Items from a data source:
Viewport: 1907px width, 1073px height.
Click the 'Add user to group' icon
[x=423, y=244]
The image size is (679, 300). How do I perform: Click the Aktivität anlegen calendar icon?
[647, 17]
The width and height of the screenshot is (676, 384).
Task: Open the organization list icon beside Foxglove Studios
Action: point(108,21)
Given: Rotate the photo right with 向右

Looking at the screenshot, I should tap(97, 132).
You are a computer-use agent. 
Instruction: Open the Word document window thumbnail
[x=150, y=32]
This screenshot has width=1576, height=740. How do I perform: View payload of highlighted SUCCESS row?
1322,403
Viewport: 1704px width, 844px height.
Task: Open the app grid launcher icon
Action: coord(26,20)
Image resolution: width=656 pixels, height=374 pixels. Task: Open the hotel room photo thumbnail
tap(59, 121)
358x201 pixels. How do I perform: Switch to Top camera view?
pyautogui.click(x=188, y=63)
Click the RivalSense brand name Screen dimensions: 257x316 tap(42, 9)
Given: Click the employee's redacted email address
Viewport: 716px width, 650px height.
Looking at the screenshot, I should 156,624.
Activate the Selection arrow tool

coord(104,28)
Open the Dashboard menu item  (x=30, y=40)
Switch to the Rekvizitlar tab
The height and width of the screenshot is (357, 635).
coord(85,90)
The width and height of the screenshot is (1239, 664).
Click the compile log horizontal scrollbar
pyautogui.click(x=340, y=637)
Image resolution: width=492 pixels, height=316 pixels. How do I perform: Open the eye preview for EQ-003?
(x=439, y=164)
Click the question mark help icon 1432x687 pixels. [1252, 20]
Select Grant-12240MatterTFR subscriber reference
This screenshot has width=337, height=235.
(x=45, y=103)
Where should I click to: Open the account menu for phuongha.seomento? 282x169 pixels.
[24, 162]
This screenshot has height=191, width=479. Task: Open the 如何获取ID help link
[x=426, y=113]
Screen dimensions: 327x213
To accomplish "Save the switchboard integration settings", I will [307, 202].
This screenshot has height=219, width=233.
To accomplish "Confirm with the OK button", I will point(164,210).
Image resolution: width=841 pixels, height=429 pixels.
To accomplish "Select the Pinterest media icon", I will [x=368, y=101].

**Activity**
Every piece of the data is to be set down again exactly.

**Exercise answer**
Viewport: 1907px width, 1073px height.
Click the 'Add user to group' icon
[x=423, y=244]
The image size is (679, 300). How do I perform: Click the Aktivität anlegen calendar icon?
[647, 17]
The width and height of the screenshot is (676, 384).
Task: Open the organization list icon beside Foxglove Studios
Action: point(108,21)
Given: Rotate the photo right with 向右

Looking at the screenshot, I should tap(97, 132).
You are a computer-use agent. 
Instruction: Open the Word document window thumbnail
[x=150, y=32]
This screenshot has width=1576, height=740. How do I perform: View payload of highlighted SUCCESS row?
1322,403
Viewport: 1704px width, 844px height.
Task: Open the app grid launcher icon
Action: coord(26,20)
Image resolution: width=656 pixels, height=374 pixels. Task: Open the hotel room photo thumbnail
tap(59, 121)
358x201 pixels. How do I perform: Switch to Top camera view?
pyautogui.click(x=188, y=63)
Click the RivalSense brand name Screen dimensions: 257x316 tap(42, 9)
Given: Click the employee's redacted email address
Viewport: 716px width, 650px height.
Looking at the screenshot, I should 156,624.
Activate the Selection arrow tool

coord(104,28)
Open the Dashboard menu item  (x=30, y=40)
Switch to the Rekvizitlar tab
The height and width of the screenshot is (357, 635).
coord(85,90)
The width and height of the screenshot is (1239, 664).
Click the compile log horizontal scrollbar
pyautogui.click(x=340, y=637)
Image resolution: width=492 pixels, height=316 pixels. How do I perform: Open the eye preview for EQ-003?
(x=439, y=164)
Click the question mark help icon 1432x687 pixels. [1252, 20]
Select Grant-12240MatterTFR subscriber reference
This screenshot has width=337, height=235.
(x=45, y=103)
Where should I click to: Open the account menu for phuongha.seomento? 282x169 pixels.
[24, 162]
This screenshot has height=191, width=479. Task: Open the 如何获取ID help link
[x=426, y=113]
Screen dimensions: 327x213
To accomplish "Save the switchboard integration settings", I will [307, 202].
This screenshot has height=219, width=233.
To accomplish "Confirm with the OK button", I will point(164,210).
Image resolution: width=841 pixels, height=429 pixels.
To accomplish "Select the Pinterest media icon", I will [x=368, y=101].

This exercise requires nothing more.